So I opened up the PDF linked from that FAQ, and essentially it seems that the paper suggests several techniques to be applied together with threads, such as barriers or transactional memory - rather than any techniques to replace threads altogether.
Given that these techniques do not fully dispense with threads (unless I misunderstood what the paper is saying), I can see two options: either the SQLite FAQ does not literally mean what it says, or there exist practical approaches that actually avoid the use of threads altogether. Are there any?
Just a quick note on tasklets/cooperative scheduling as an alternative - this looks great in small examples, but I wonder whether a large-ish UI-heavy application can be practically parallelized in a solely cooperative way. If you have done this successfully or know of such examples this certainly qualifies as a valid answer!

Note: This answer no longer accurately reflects what I think about this subject. I don't like its overly dramatic, somewhat nasty tone. Also, I am not so certain that the quest for provably correct software has been so useless as I seemed to think back then. I am leaving this answer up because it is accepted, and up-voted, and to edit it into something I currently believe would pretty much vandalize it.
I finally got around to reading the paper. Where do I start?
The author is singing an old song, which goes something like this: "If you can't prove the program is correct, we're all doomed!" It sounds best when screamed loudly accompanied by over modulated electric guitars and a rapid drum beat. Academics started singing that song when computer science was in the domain of mathematics, a world where if you don't have a proof, you don't have anything. Even after the first computer science department was cleaved from the mathematics department, they kept singing that song. They are singing that song today, and nobody is listening. Why? Because the rest of us are busy creating useful things, good things out of software that can't be proved correct.
The presence of threads makes it even more difficult to prove a program correct, but who cares? Even without threads, only the most trivial of programs can be proved correct. Why do I care if my non-trivial program, which could not be proved correct, is even more unprovable after I use threading? I don't.
If you weren't sure the author was living in an academic dreamworld, you can be sure of it after he maintains that the coordination language he suggests as an alternative to threads could best be expressed with a "visual syntax" (drawing graphs on the screen). I've never heard that suggestion before, except every year of my career. A language that can only be manipulated by GUI and does not play with any of the programmer's usual tools is not an improvement. The author goes on to cite UML as a shining example of a visual syntax which is "routinely combined with C++ and Java." Routinely in what world?
In the mean time, I and many other programmers go on using threads without all that much trouble. How to use threads well and safely is pretty much a solved problem, as long as you don't get all hung up on provability.
Look. Threading is a big kid's toy, and you do need to know some theory and usage patterns to use them well. Just as with databases, distributed processing, or any of the other beyond-grade-school devices that programmers successfully use every day. But just because you can't prove it correct doesn't mean it's wrong.

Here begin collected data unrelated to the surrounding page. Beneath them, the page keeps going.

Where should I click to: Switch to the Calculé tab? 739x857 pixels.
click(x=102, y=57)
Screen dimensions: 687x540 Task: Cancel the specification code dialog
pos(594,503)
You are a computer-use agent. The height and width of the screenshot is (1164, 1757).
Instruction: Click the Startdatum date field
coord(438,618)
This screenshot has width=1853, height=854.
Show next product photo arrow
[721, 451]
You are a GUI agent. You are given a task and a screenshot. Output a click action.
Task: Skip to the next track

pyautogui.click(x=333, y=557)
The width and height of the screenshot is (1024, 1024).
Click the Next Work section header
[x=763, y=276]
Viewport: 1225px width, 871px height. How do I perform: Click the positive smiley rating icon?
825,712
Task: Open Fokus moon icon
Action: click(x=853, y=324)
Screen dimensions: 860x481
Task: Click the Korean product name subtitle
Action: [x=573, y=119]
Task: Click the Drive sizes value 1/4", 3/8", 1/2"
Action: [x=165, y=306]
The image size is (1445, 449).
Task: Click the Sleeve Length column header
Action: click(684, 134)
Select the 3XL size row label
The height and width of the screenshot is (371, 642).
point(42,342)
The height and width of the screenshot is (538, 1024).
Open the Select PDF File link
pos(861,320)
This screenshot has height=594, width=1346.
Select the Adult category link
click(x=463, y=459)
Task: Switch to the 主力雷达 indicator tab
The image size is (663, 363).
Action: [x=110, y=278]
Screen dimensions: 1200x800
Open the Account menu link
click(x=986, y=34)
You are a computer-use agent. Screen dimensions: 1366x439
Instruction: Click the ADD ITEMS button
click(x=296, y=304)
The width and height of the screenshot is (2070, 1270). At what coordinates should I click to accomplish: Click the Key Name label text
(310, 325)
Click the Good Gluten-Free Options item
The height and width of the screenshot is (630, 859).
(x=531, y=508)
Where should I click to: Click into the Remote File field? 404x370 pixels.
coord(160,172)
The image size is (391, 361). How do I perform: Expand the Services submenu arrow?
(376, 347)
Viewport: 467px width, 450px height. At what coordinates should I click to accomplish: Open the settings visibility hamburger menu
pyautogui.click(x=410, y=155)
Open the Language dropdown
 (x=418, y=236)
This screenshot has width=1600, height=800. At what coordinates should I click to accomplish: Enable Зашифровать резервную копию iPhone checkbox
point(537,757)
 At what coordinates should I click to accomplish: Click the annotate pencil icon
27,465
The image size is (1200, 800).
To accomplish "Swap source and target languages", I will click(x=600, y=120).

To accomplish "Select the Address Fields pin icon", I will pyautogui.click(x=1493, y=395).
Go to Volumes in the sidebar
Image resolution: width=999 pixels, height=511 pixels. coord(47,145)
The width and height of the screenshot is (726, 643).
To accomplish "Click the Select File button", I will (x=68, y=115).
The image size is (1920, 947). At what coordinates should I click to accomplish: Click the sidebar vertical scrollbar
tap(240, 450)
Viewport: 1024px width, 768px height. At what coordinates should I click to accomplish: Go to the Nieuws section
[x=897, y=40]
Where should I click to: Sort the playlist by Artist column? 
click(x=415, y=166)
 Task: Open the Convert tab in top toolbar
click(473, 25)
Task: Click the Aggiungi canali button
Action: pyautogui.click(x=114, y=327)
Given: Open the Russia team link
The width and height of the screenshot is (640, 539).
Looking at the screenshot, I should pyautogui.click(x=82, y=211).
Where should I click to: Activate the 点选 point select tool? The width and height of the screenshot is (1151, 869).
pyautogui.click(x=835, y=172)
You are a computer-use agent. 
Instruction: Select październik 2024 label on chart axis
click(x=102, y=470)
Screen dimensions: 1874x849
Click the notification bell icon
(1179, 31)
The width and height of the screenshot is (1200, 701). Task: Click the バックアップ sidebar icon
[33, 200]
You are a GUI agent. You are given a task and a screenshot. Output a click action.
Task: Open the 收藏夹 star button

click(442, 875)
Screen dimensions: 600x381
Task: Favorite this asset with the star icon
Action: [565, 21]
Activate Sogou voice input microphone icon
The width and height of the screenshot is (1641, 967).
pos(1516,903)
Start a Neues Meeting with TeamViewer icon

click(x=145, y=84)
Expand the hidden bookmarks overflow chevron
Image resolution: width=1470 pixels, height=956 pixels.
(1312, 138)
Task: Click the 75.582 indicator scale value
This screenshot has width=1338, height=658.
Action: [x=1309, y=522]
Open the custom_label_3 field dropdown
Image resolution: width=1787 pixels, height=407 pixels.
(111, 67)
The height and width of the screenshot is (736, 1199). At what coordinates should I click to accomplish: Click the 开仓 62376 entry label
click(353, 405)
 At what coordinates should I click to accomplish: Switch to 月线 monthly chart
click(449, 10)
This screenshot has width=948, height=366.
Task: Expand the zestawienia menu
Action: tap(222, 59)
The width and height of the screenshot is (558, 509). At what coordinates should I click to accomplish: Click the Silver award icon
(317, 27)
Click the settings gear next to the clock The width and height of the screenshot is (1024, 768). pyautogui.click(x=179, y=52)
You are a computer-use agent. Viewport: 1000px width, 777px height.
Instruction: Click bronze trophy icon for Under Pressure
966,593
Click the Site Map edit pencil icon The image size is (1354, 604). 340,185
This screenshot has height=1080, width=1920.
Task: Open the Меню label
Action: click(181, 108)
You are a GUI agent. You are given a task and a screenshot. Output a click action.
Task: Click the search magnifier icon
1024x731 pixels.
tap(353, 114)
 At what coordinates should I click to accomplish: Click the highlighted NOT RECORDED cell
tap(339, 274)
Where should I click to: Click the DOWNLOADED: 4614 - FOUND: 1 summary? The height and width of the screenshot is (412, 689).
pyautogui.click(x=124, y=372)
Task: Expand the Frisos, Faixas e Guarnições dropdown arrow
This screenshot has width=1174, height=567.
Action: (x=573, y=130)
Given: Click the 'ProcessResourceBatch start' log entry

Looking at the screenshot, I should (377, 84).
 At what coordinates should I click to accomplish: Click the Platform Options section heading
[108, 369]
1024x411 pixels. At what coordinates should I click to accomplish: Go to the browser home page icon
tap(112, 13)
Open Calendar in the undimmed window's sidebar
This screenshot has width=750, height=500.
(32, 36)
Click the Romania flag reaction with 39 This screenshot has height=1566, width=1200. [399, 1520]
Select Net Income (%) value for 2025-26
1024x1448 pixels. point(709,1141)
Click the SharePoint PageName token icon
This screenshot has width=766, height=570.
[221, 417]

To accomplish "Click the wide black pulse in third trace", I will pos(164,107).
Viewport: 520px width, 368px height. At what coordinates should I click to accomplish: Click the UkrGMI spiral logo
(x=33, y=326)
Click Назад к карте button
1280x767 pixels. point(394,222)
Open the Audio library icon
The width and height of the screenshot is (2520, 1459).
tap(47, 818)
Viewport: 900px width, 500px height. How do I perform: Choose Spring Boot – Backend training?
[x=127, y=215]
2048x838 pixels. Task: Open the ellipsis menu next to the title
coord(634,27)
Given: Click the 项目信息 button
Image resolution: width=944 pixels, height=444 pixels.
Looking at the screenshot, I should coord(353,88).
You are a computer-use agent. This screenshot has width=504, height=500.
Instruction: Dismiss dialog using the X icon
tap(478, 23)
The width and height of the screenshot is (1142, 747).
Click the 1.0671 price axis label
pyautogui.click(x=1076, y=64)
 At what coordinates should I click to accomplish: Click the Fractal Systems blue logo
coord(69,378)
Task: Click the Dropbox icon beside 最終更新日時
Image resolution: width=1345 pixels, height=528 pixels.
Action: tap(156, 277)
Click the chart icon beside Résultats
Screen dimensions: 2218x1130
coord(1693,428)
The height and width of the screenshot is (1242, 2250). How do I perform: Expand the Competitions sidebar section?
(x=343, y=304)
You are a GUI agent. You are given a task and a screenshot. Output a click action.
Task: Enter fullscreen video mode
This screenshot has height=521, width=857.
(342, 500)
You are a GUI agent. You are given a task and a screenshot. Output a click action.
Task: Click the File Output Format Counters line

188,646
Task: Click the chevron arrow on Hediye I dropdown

The statement in the SQLite FAQ, as I read it, is just a comment on how difficult threading can be to the uninitiated. It is the author's opinion, and it might be a valid one. But saying you should never use threads is throwing the baby out with the bath water, in my opinion. Threads are a tool. Like all tools, they can be used and they can be abused. I can read his paper and be convinced that threads are the devil, but I have used them successfully, without killing kittens.
Keep in mind that SQLite is written to be as lightweight and easy to understand (from a coding standpoint) as possible, so I would imagine that threading is kind of the antithesis to this lightweight approach.
Also, SQLite is not meant to be used in a highly-concurrent environment. If you have one of these, you might be better off working with a more enterprisey database like Postgres.

Evil, but a necessary evil. High level abstractions of threads (Tasks in .NET for example) are becoming more common but for the most part the industry is not trying to find a way to avoid threads, just making it easier to deal with the complexities that come with any kind of concurrent programming.

One trend I've noticed, at least in the Cocoa domain, is help from the framework. Apple has gone to great lengths to help developers with the relatively difficult concept of concurrent programming. Some things I've seen:
Different granularity of threading. Cocoa supports everything from posix threads (low level) to object oriented threading with NSLock and NSThread, to high level parellelism such as NSOperation. Depending on your task, using a high level tool like NSOperation is easier and gets the job done.
Threading behind the scenes via an API. Lots of the UI and animation stuff in cocoa is hidden behind an API. You are responsible for calling an API method and providing an asynchronous callback this executed when the secondary thread completes (for example the end of some animation).
openMP. There are tools like openMP that allow you to provide pragmas that describe to the compiler that some task may be safely parelellized. For example iterating a set of items in an independent way.
It seems like a big push in this industry is to make things simple for the Application developers and leave the gory thread details to the system developers and framework developers. There is a push in academia for formalizing parellel patterns. As mentioned you cant always avoid threading, but there are an increasing number of tools in your arsenal to make it as painless as possible.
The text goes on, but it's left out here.